“Enrique ya no quería ir a clases, lloraba todo el tiempo”

 

Enrique ya no quería ir a clases. Lloraba todo el tiempo. La explosión de una pipa de gas en su comunidad, San Pedro Xalostoc, lo afectó en demasía. Despertaba sobresaltado durante las noches y madrugadas y se sentía culpable de que otros pequeños como él murieron el 7 de mayo y que no pudo ayudarlos.

Sus padres le explicaron que él no tuvo nada que ver con lo ocurrido, que fue un trágico accidente y que fueron otras personas y circunstancias que lo propiciaron.

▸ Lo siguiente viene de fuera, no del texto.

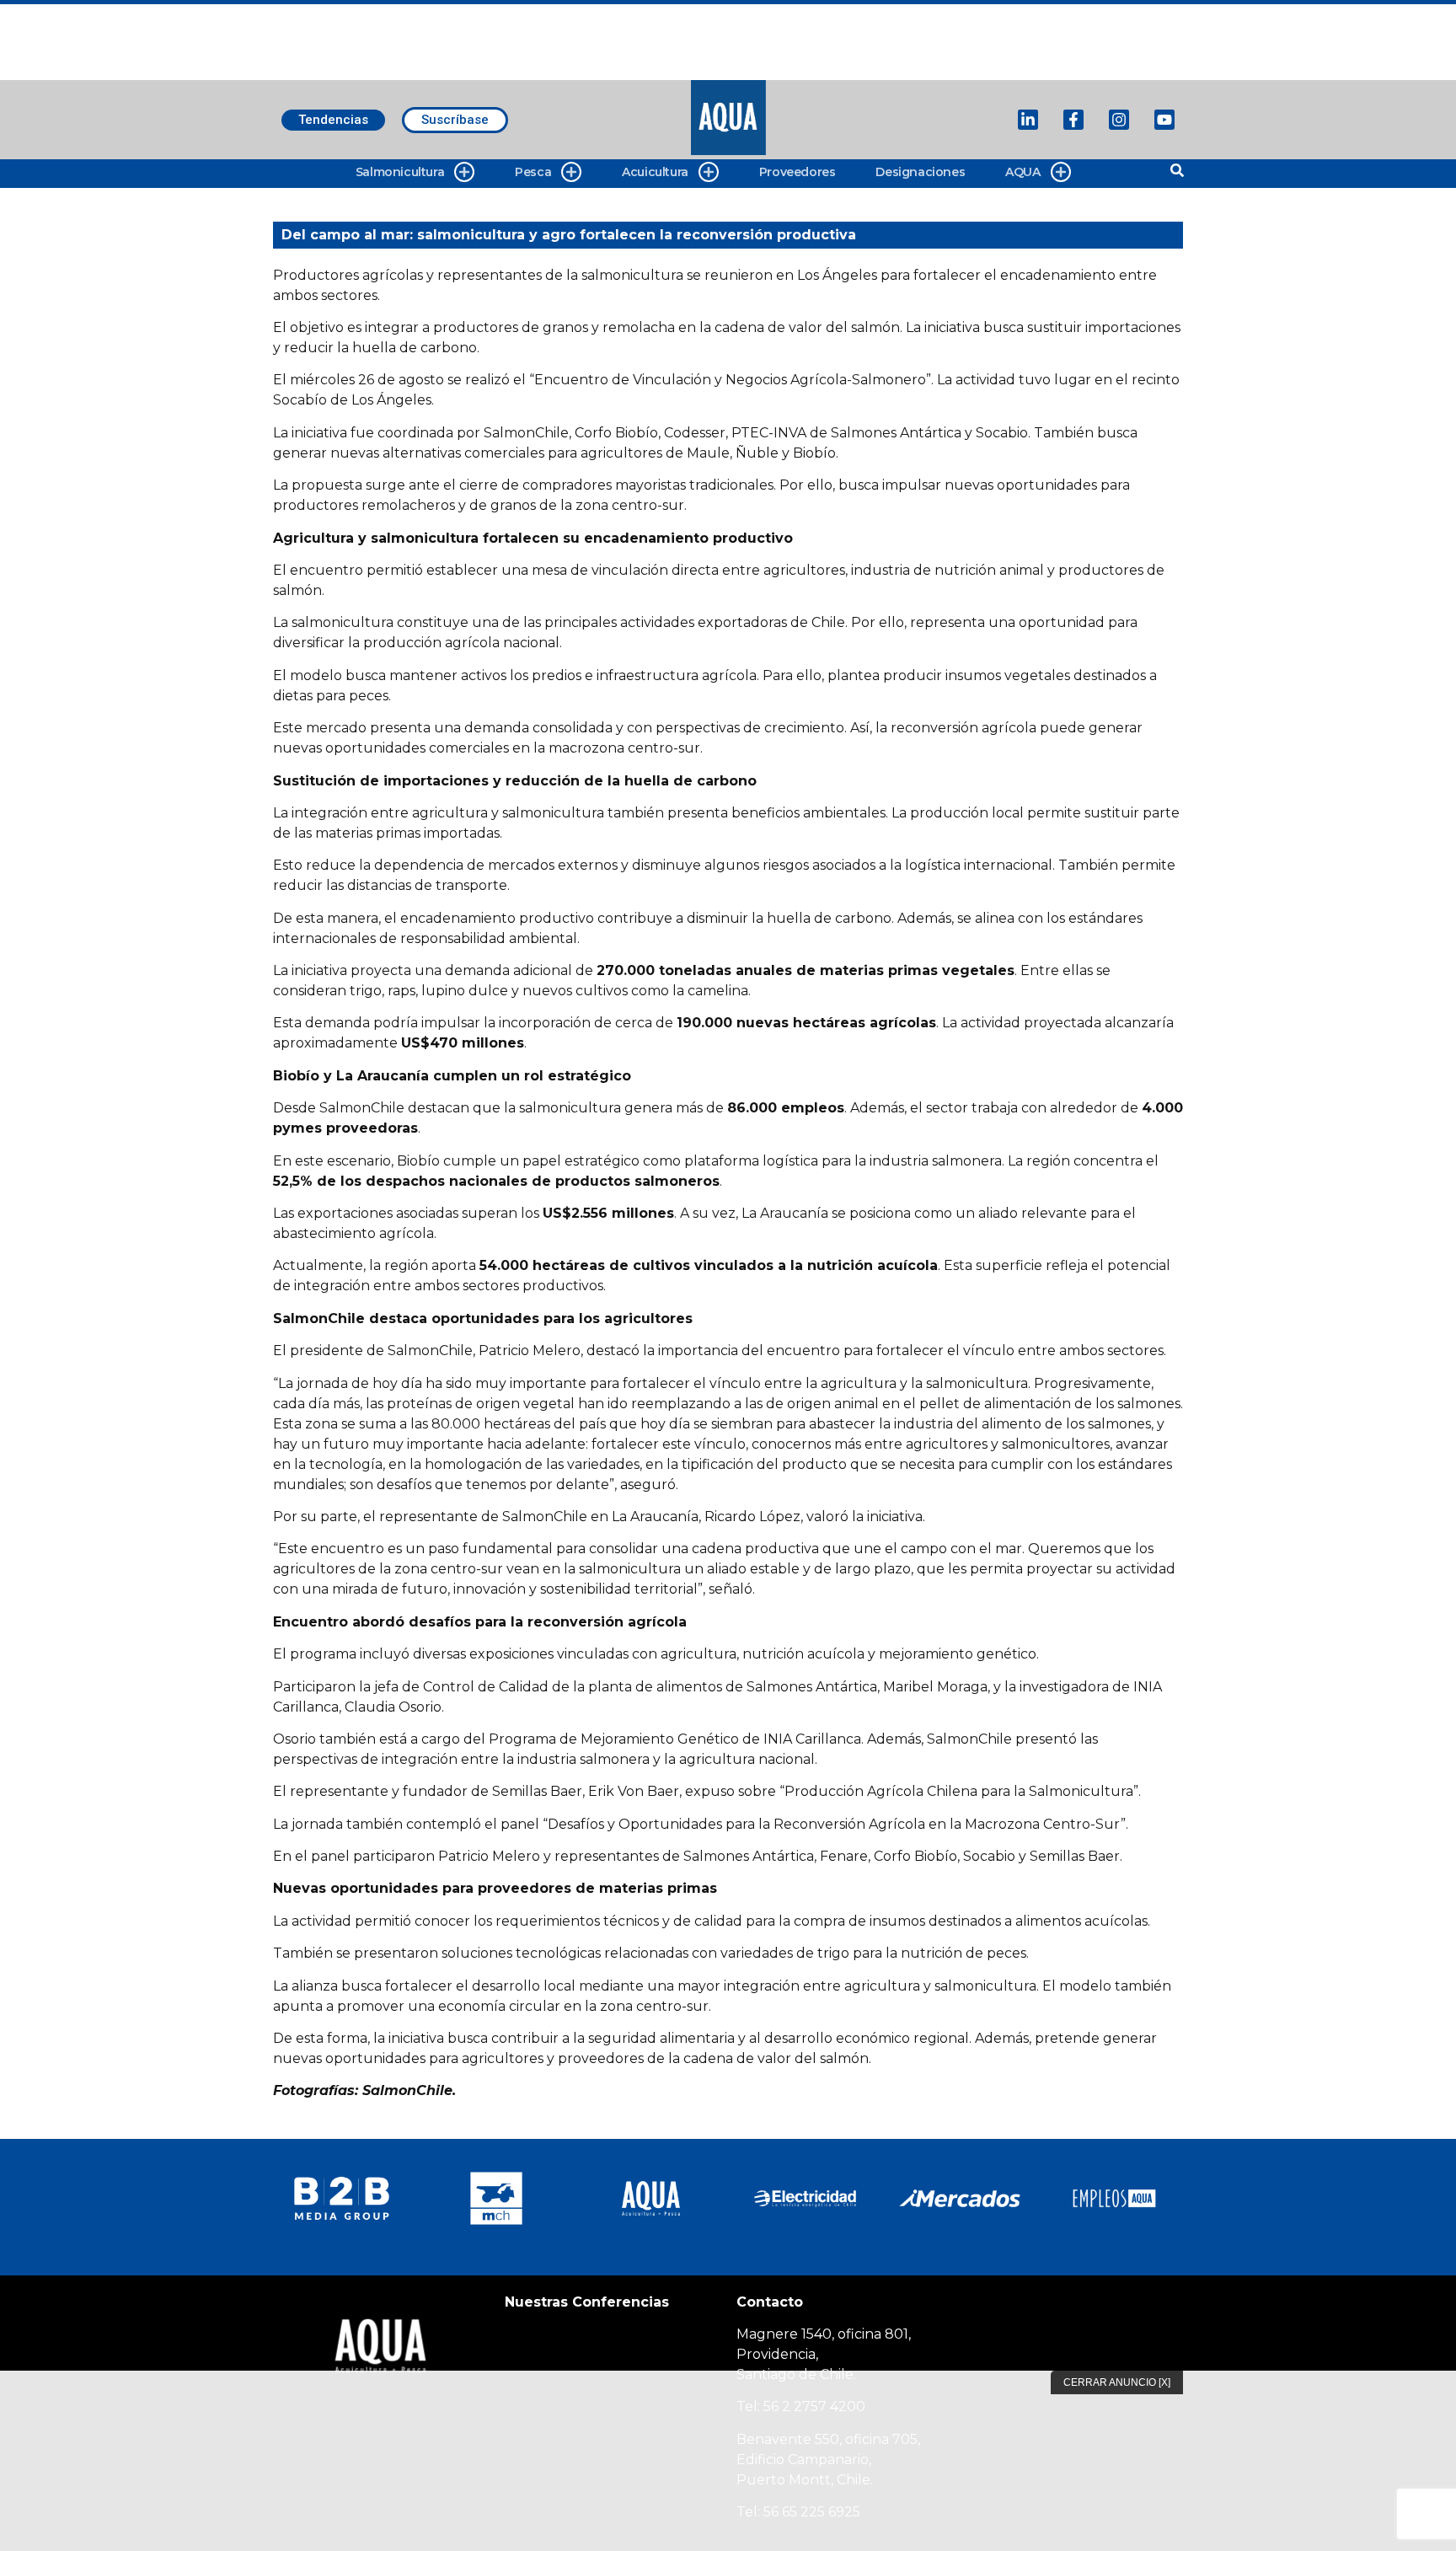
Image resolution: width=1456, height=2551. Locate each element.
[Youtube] (1164, 120)
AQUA (1022, 172)
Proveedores (797, 172)
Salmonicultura (400, 172)
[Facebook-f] (1073, 120)
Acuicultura (655, 172)
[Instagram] (1119, 120)
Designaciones (920, 172)
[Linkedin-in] (1028, 120)
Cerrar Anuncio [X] (1116, 2382)
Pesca (533, 172)
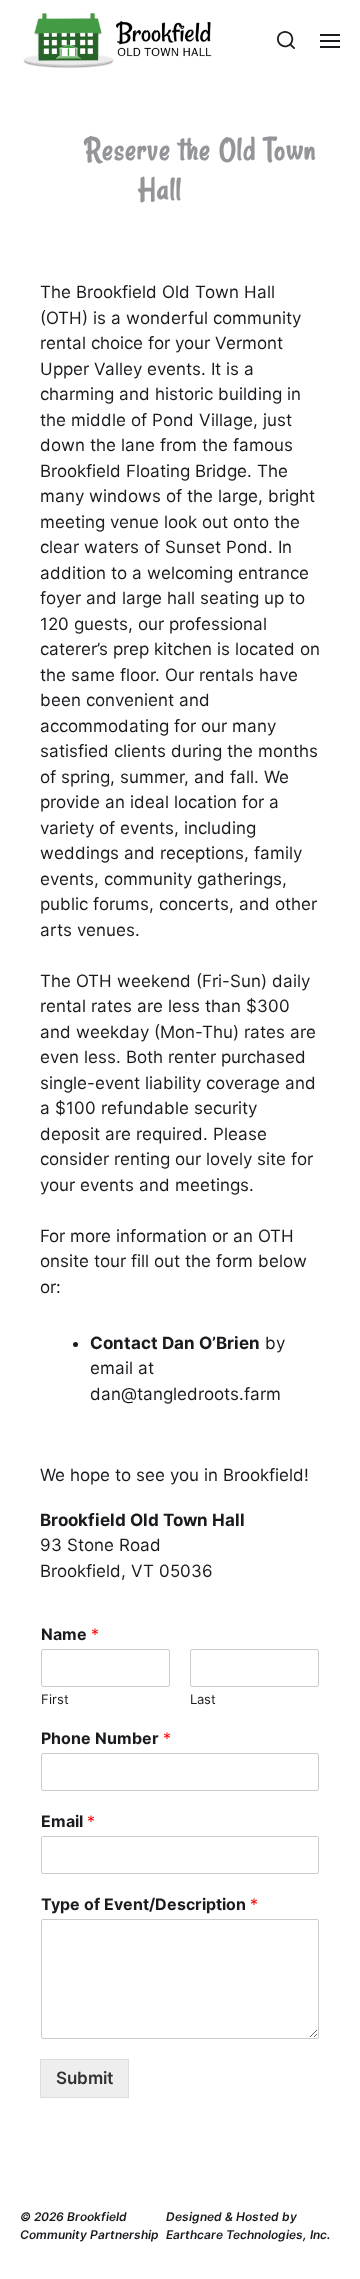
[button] (286, 40)
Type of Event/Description (149, 1904)
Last (203, 1699)
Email (68, 1821)
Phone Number (106, 1738)
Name (70, 1634)
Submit (84, 2078)
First (55, 1699)
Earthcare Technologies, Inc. (248, 2234)
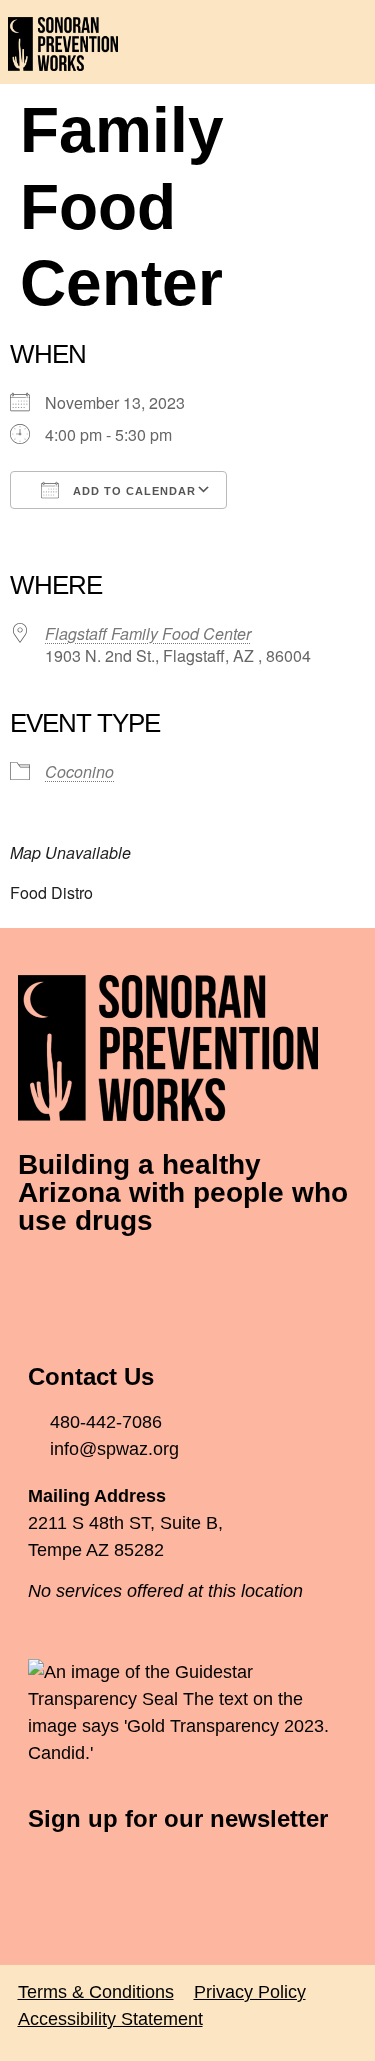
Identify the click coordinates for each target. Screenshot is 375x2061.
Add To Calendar (132, 491)
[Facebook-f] (43, 1280)
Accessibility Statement (110, 2019)
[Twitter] (98, 1280)
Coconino (79, 771)
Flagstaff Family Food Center (148, 633)
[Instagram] (153, 1280)
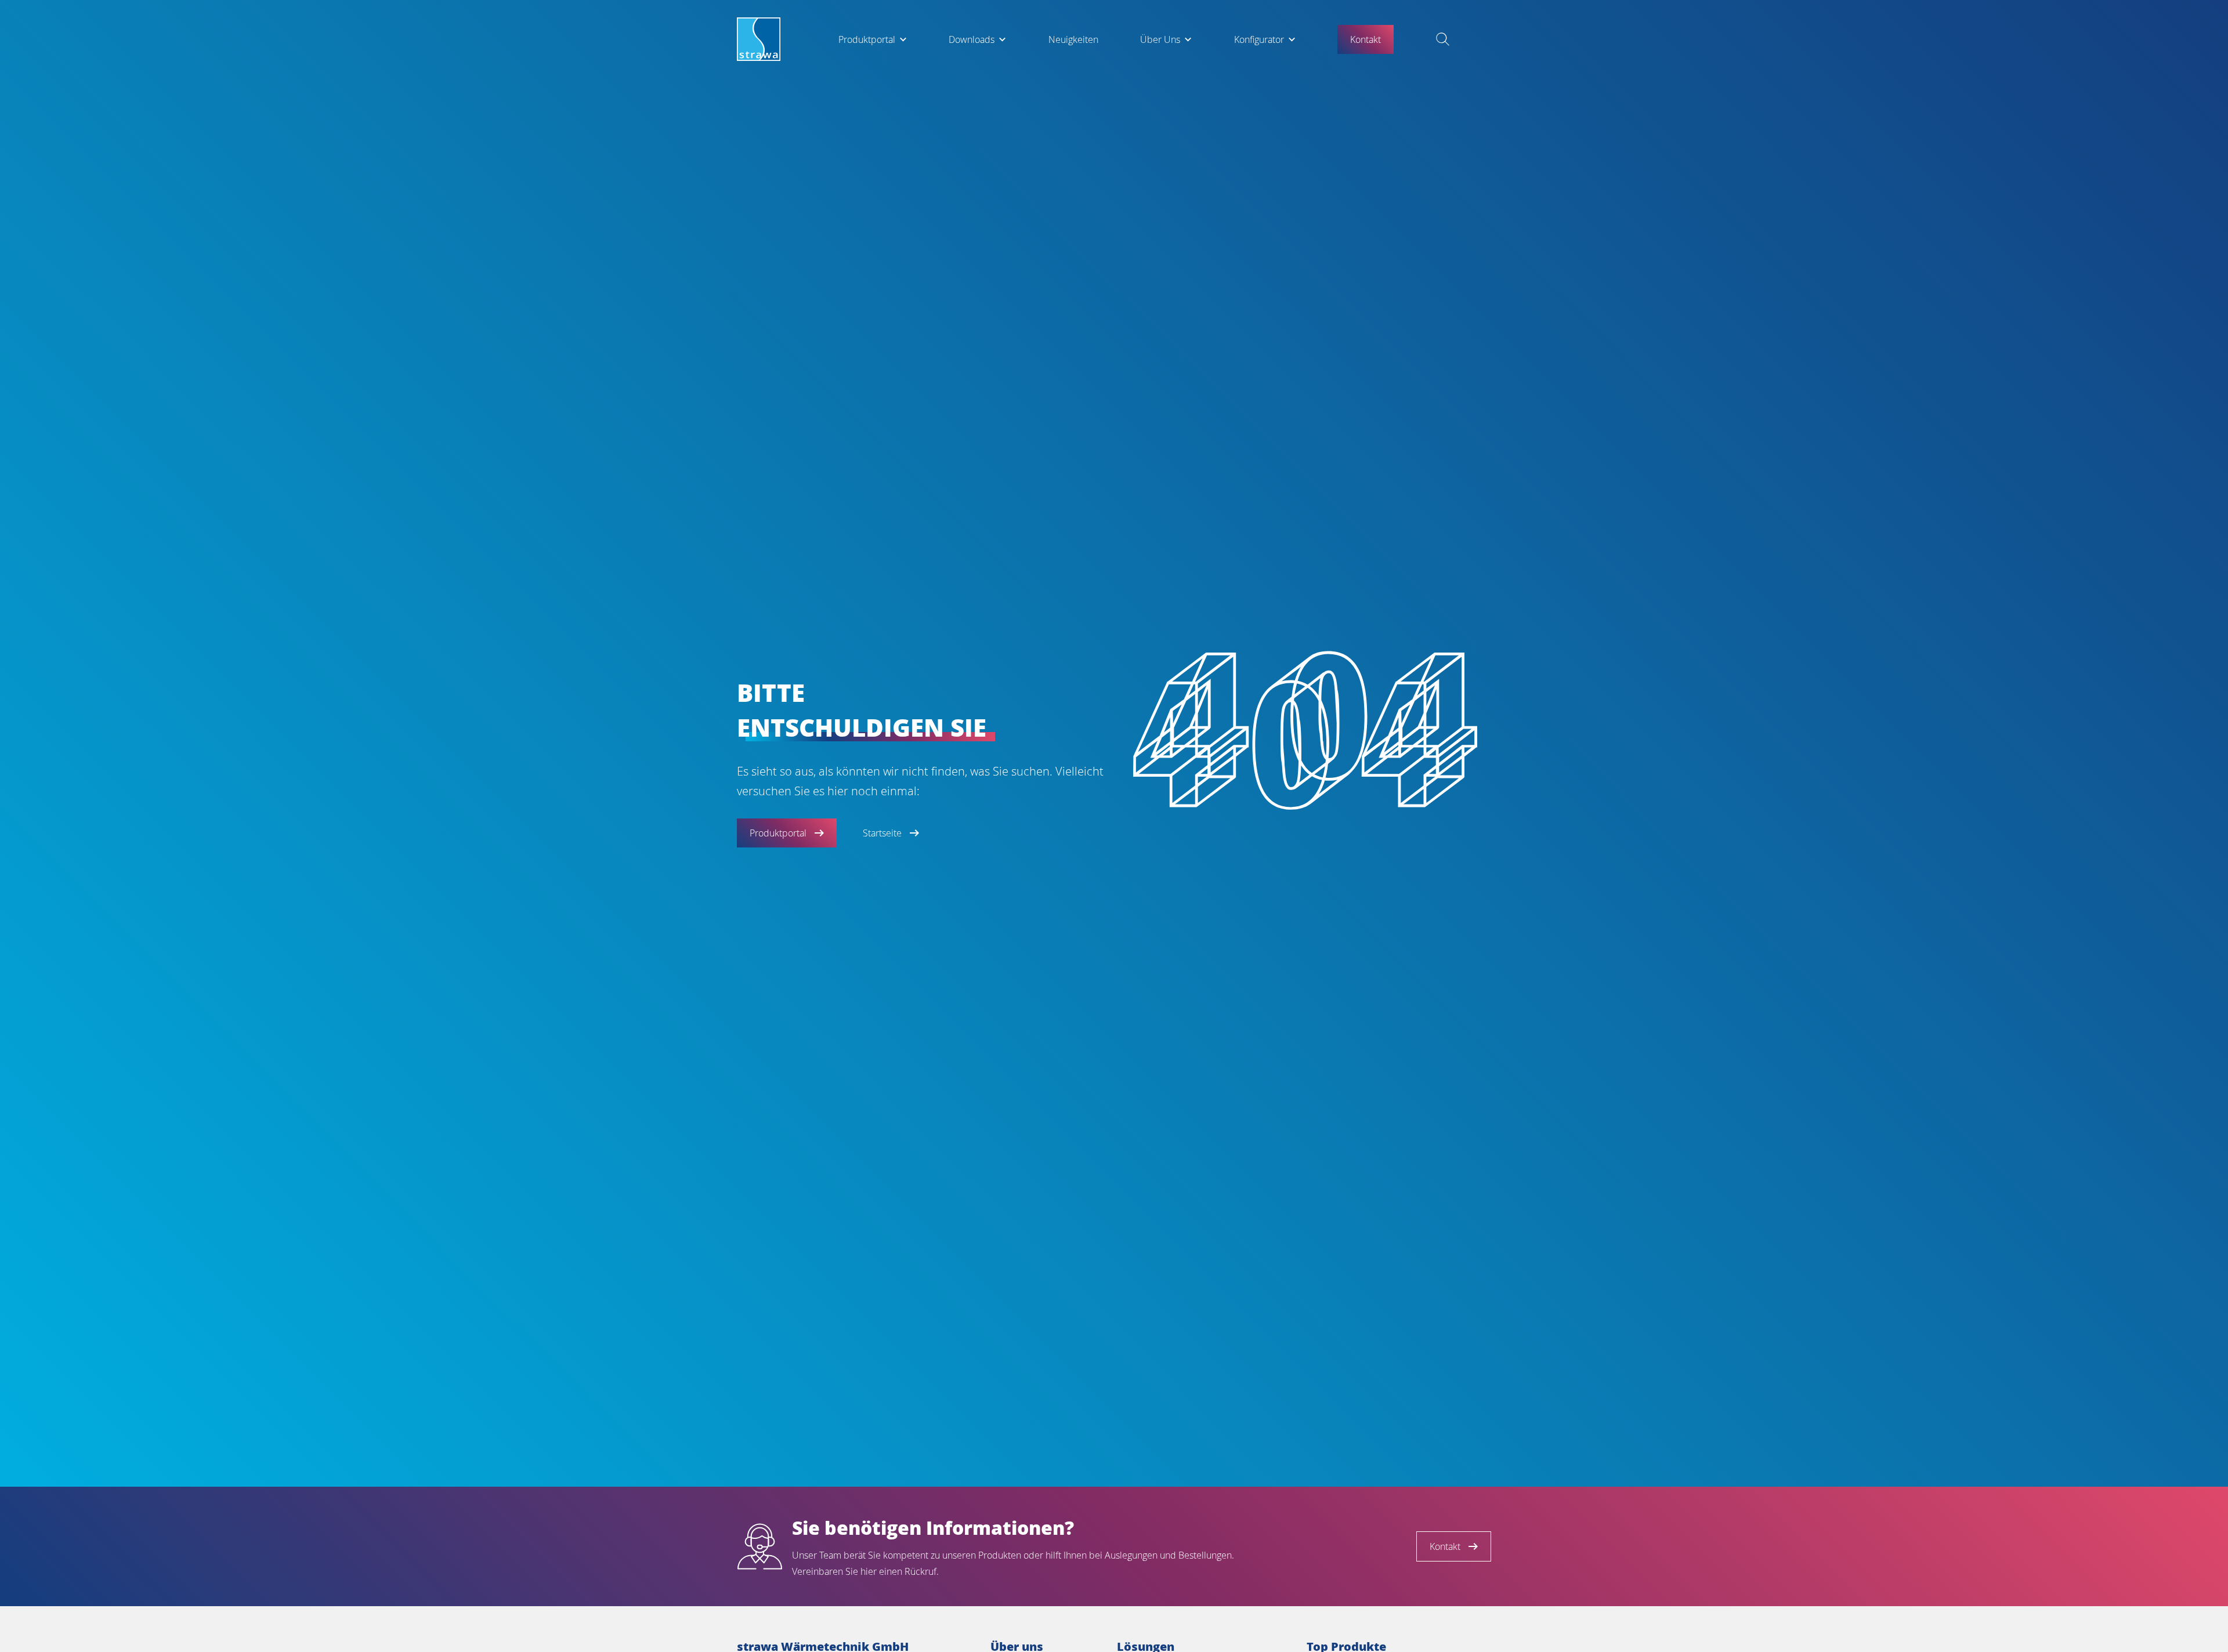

Enrique, un niño de seis años, quien vive a 10 calles de la zona donde explotó la pipa de gas, trata de superar lo vivido por sus vecinos. Le afectó mucho el incidente no obstante que ninguno de sus familiares están dentro de las víctimas.

El accidente de una unidad de doble remolque que circulaba sobre la autopista México- Pachuca y que ha provocado la muerte de 27 personas, afectó el estado emocional de algunos menores de edad en el poblado ecatepequense.

Sólo algunos de los niños reciben apoyo sicológico. Una especialista de la Universidad Nacional Autónoma de México (UNAM), quien es residente de la comunidad, brinda terapias a los habitantes para que salgan del trance en el que se encuentran.

Cinco pequeños de entre cuatro a 12 años de edad van a sesiones terapéuticas.

Los niños cuentan entre sí que los muertos de la explosión se aparecen en la comunidad por las noches y eso los atemoriza.

El miedo, contó Yolanda Villanueva, la sicóloga que atiende a los pequeños se apoderó de ellos los días posteriores al siniestro. Dos de los menores de edad vieron cómo se incendiaba un amigo y su padre.

“Por qué les pasó a ellos”, preguntaron a sus padres. El temor que tienen los adultos de que se presente otro accidente se lo han transmitido a sus hijos pequeños.

Los niños, dijo la especialista de la UNAM que brinda ayuda sicológica, tienen temor a quedarse solos, dormir en las noches y a las oscuridad, pues el accidente se presentó de madrugada.

 

Yolanda Villanueva aseguró que en el caso de los pequeños el proceso de recuperación es más rápido que en los adultos, porque no le dan el mismo significado a la muerte que sus padres, tíos o abuelos.

Los menores que acuden a sesiones terapéuticas tienen cuatro, ocho, nueve y 12 años de edad.

Algunos alumnos del jardín de niños “Rosaura Zapata”, que también fue alcanzado por la onda expansiva de la explosión, expresaron su miedo los días posteriores al percance.

Los padres de familia contaron que varios de los pequeños lloraban afuera del plantel porque tenían miedo de ingresar a clases y que murieran quemados.

El prescolar se encuentra a 100 metros de donde explotó la pipa de gas. En la parte de atrás quedó el eje de la unidad que transportaba combustible y parte de su estructura se quemó. Por los daños se suspendieron las clases algunos días.

María Pedraza, maestra del jardín de niños, narró que el día en el que se reanudaron las actividades los pequeños dibujaron la tragedia de San Pedro Xalostoc.

El común denominador fue la pipa que circulaba por la autopista. De esa manera los estudiantes liberaron algunos de sus temores. Después de ese día los alumnos del prescolar ya no han hablado del tema, dijo la profesora.

En la comunidad continua el duelo. Los niños comparten el dolor.